On est loin d’un portrait flatteur, pourtant vous évitez tout jugement, comme si derrière la réalisatrice, il y avait aussi et surtout une sœur.

Je ne suis pas d’accord sur le fait que ce n’est pas un portrait flatteur. Je crois que c’est une conversation avec Éric qui fuit. Une conversation avec un gars qui ne veut pas que l’on s’approche trop. Mais Éric, il est complètement honnête avec sa façon de vivre, avec son talent de menteur et ses petites magouilles. J’ai parfois l’impression que c’est moi qui ne comprends pas son mode de vie, que lui, il est bien, qu’il est heureux comme il le dit dans le film, qu’il fait sa vie de "bum" à fond. Le film m’a permis d’accepter sa vie sans jugement.

Pourtant, il n’a pas hésité à trahir la confiance de ses proches avec ses nombreuses affabulations. Il a volé de nombreuses personnes à travers le monde. Il reste qu’après avoir vu le documentaire, on se dit qu’au fond cet homme n’est pas un si mauvais garçon. Était-ce important pour vous qu’on ne puisse pas le détester?

Extrêmement important pour moi. D’ailleurs, comme dans mes autres documentaires aussi, j’ai essayé de comprendre sans juger et de m’approcher de quelqu’un qui a une vie difficile malgré tout. Et ce n’est pas parce que l’on vole ou que l’on fait des petites arnaques que l’on est entièrement méchant et condamnable. C’est trop facile! L’être humain est beaucoup plus complexe que ça. Mon frère aussi, j’ai essayé de m’approcher de sa vie de sa souffrance de son invention de sa cachette… voilà ce qui est intéressant selon moi.

Cette vie faite en partie de mensonges était-elle inéluctable?

Je n’en ai aucune idée. J’imagine que pour s’inventer comme Éric le fait, il faut avoir mal, il faut ne pas pouvoir faire autrement.

S’est-il aujourd’hui assagi?

Non, il a encore la même vie, je crois, c’est sa vie, sa façon de survivre, c’est son mode d’emploi. Il a encore disparu. On ne sait pas où il se trouve en ce moment. Ni même s’il est au Canada… Encore une fois…

On en apprend beaucoup sur vous, sur lui et sur vos parents. Avez-vous eu des craintes de montrer l’intimité de votre famille en révélant les entourloupes de votre frère?

Je ne pense pas que je montre tant l’intimité, ça reste très pudique. Je parle de la famille, du lien, du mensonge, de la difficulté de se comprendre même, et je pense que beaucoup de familles vivent ce genre de dynamique ou de difficultés.
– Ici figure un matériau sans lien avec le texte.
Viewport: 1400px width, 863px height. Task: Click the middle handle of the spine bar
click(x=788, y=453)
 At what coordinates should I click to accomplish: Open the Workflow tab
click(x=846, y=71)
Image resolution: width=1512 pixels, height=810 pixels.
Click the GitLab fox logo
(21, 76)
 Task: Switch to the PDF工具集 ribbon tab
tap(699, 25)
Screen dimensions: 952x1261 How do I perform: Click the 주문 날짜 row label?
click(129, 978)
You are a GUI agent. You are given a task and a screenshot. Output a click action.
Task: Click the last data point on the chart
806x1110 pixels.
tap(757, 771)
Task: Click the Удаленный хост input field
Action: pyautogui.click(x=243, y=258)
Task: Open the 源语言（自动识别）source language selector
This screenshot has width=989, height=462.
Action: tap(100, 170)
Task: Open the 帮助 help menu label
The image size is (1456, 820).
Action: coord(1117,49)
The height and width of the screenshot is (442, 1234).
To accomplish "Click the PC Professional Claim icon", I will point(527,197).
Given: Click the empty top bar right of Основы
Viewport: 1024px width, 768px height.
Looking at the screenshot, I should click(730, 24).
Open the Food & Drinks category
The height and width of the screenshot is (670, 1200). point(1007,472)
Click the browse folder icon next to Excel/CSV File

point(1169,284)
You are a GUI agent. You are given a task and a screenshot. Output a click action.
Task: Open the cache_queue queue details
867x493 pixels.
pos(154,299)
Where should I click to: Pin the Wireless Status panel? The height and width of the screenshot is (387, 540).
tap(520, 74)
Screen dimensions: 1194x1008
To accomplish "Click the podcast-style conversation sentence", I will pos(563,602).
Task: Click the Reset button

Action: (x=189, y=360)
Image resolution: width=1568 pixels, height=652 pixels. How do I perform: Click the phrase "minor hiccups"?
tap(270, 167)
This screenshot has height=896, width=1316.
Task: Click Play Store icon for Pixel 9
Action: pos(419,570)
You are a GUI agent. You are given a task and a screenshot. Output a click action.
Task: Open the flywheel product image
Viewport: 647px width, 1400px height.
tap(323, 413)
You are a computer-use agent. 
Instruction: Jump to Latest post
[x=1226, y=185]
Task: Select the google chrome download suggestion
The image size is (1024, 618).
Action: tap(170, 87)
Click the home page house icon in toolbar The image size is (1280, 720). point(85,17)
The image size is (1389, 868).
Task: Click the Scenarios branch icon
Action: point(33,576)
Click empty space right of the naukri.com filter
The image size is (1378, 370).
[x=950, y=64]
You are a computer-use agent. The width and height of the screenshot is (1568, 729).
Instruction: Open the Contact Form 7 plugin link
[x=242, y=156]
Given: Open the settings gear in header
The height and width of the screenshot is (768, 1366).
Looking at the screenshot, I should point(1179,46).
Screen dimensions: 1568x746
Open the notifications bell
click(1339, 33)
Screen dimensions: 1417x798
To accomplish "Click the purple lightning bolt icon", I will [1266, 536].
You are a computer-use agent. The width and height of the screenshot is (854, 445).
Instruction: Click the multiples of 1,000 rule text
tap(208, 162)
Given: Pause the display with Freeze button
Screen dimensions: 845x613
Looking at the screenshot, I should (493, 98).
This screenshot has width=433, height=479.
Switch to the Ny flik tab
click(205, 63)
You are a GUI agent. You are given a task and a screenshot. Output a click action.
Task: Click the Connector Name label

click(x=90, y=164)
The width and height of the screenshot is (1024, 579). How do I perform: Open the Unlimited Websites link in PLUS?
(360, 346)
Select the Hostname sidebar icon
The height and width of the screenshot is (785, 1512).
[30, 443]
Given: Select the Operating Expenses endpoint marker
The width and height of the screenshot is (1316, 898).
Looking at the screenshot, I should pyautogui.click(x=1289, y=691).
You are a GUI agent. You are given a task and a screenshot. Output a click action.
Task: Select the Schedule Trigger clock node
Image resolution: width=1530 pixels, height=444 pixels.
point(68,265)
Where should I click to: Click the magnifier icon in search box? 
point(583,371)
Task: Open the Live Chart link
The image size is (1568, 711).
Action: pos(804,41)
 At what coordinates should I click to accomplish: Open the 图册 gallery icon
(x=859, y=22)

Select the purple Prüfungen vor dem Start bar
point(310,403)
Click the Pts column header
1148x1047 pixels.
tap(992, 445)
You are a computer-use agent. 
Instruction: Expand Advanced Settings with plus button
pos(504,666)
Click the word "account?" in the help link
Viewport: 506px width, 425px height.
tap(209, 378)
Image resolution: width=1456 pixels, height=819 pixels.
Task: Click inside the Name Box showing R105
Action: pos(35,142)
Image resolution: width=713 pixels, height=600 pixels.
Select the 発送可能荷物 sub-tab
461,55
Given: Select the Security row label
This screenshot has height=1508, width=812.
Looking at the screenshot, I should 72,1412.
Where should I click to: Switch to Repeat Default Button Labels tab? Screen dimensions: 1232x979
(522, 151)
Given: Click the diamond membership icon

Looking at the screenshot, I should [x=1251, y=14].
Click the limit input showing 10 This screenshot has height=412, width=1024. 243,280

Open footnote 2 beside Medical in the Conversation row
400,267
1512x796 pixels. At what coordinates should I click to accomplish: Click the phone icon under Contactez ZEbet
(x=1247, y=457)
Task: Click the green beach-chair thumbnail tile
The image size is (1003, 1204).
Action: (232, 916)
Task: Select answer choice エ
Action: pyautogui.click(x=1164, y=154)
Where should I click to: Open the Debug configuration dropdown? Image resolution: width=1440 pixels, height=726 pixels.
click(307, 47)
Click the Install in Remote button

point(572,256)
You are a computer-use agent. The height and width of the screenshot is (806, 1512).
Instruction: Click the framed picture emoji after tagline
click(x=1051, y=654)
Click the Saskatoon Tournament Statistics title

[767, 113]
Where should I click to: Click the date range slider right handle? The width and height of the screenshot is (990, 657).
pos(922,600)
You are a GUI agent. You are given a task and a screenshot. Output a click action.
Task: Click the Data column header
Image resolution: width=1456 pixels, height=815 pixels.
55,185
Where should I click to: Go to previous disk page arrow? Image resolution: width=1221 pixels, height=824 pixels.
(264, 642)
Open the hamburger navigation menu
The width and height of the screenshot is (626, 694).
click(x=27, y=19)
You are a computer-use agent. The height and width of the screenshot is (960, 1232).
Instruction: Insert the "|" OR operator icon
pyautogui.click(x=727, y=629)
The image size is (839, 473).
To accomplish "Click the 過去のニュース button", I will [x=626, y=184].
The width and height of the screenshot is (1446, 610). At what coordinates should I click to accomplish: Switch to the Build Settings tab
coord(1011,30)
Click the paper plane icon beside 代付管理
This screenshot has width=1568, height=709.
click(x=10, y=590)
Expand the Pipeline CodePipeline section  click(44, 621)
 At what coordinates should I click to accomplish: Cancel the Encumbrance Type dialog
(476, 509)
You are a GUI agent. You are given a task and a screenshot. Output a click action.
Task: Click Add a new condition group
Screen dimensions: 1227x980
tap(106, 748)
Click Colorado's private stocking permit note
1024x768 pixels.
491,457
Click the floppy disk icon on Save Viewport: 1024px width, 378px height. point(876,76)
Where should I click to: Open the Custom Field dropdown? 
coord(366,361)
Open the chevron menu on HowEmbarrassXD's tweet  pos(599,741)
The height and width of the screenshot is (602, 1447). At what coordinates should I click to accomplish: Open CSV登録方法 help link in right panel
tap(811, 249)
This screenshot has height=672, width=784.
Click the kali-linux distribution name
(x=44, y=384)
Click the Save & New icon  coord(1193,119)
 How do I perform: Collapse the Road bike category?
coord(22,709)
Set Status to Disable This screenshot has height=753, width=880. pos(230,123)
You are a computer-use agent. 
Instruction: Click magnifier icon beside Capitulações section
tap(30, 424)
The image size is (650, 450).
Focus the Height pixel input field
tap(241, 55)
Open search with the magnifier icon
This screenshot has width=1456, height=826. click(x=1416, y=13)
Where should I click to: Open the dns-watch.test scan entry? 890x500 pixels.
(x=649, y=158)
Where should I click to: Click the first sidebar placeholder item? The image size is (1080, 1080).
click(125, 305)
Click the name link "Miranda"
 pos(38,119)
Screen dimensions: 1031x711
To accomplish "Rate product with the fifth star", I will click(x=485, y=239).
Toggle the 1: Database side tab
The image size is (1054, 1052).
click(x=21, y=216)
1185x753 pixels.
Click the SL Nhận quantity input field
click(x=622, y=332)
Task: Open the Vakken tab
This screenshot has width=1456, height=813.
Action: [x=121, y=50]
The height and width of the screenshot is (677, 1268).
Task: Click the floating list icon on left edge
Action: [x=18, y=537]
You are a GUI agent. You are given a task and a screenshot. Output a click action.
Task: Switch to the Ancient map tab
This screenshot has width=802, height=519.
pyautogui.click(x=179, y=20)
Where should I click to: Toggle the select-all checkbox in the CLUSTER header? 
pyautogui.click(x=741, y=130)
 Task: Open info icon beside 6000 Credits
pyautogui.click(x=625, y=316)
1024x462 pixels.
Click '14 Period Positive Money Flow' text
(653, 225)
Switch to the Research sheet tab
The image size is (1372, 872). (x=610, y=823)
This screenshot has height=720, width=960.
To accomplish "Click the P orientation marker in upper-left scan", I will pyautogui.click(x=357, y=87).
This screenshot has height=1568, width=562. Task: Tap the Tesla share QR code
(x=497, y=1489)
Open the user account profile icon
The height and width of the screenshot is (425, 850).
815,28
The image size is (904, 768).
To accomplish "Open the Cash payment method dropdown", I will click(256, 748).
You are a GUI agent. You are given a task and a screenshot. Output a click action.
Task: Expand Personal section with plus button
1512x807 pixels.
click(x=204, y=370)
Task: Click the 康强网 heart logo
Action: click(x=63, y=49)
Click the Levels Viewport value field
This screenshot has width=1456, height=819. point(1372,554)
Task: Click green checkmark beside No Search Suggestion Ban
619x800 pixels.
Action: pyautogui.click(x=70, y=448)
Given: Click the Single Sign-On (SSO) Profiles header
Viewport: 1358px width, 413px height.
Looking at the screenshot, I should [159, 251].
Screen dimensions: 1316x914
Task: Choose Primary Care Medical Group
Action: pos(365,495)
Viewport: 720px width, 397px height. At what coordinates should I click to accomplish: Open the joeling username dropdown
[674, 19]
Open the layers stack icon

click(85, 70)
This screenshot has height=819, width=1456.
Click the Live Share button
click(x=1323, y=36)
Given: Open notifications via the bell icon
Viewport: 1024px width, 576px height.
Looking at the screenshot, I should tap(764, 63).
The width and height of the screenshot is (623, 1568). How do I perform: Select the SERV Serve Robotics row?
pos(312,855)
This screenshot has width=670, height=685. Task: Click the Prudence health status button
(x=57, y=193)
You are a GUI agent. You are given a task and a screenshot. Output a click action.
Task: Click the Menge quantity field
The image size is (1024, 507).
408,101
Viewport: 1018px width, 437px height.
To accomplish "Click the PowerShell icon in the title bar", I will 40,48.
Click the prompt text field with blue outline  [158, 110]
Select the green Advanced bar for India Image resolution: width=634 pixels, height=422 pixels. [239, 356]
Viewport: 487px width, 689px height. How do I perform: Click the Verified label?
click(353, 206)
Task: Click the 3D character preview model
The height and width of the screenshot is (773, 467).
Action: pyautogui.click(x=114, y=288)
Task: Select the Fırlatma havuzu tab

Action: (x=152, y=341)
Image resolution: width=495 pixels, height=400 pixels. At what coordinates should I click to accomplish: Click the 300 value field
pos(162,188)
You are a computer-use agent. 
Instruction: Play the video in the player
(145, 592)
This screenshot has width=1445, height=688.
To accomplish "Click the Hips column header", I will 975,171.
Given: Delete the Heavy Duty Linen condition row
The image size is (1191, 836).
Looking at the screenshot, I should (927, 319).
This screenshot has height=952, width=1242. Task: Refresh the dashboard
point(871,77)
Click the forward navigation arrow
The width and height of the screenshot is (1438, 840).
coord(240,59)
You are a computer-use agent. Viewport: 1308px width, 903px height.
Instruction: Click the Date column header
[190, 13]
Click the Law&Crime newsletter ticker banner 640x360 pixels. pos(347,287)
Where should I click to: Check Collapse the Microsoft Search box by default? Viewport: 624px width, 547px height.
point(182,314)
Comment a-t-il réagi lorsqu’il a appris votre projet de documentaire?

Il a toujours su. Il était d’accord. Il était content au début, très volontaire, mais après le voyage au Pérou, il ne voulait plus. Il a changé d’idée. Je suis donc devenue aussi un personnage du film, car Éric était présent autrement. Le téléphone a sonné, c’était l’ambassade, et c’était aussi un certain Mark qui voulait que je lui donne dix mille dollars. Aujourd’hui, Éric n’a pas vu le film et il ne veut pas le voir, ça ne l’intéresse pas.

Au-delà des liens du sang, que représente ce frère pour vous?

Éric, c’est un gars courageux qui essaye de survivre du mieux qu’il peut.

Pinocchio – Documentaire – Les Films du 3 mars – 75 minutes – Sortie en salles le 11 décembre 2015 – Canada, Québec.